Predictably, quacks and advocates of pseudoscience have jumped all over Ioannidis’ findings, erroneously and foolishly representing it as “proof” that the science they don’t like is hopelessly wrong, including HIV/AIDS denialists and global warming “skeptics.” Sadly, Ioannidis’ work rather easily lends itself to being misinterpreted by the pseudoscientists as a reason to dismiss the findings of science–as if doing so would make their pseudoscience correct absent good evidence for their position.

None of Ioannidis’ work should come as any shock to clinical investigators or scientists. Indeed, it did not. Two years ago, I actually took the opportunity to present Ioannidis’ JAMA article for our weekly journal club. Although it provoked a lively discussion, not a single one of my surgical colleagues were the least bit surprised or disturbed by its findings. Of course first attempts to answer a clinical question often produce incorrect or exaggerated results! It is the totality of evidence that has to be examined, and, until it is, new findings should be treated with care and skepticism.

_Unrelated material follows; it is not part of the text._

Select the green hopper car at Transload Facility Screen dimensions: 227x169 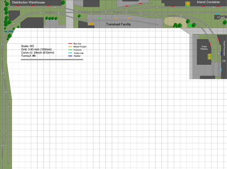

There are, of course, many systemic problems in biomedical research. No one “in the biz” would deny that. But, in many ways, the present system of randomized clinical trials and peer-review is, to paraphrase Winston Churchill regarding democracy, the worst system for finding the best treatments–except for all the rest. It is indeed true that there are far too many crappy studies published. There is indeed a bias towards publishing studies that actually show a correlation, treatment effect, or other positive result, rather than a negative result. There has been a push towards encouraging the publication of negative studies, but the bias has not disappeared. Despite all that, it is a big mistake to take Ioannidis’ findings as “proof” that science is not the best methodology we have for answering fundamental questions about how the universe works, the pathogenesis of disease, or for identifying the most efficacious treatments. Certainly, it far surpasses any alternatives.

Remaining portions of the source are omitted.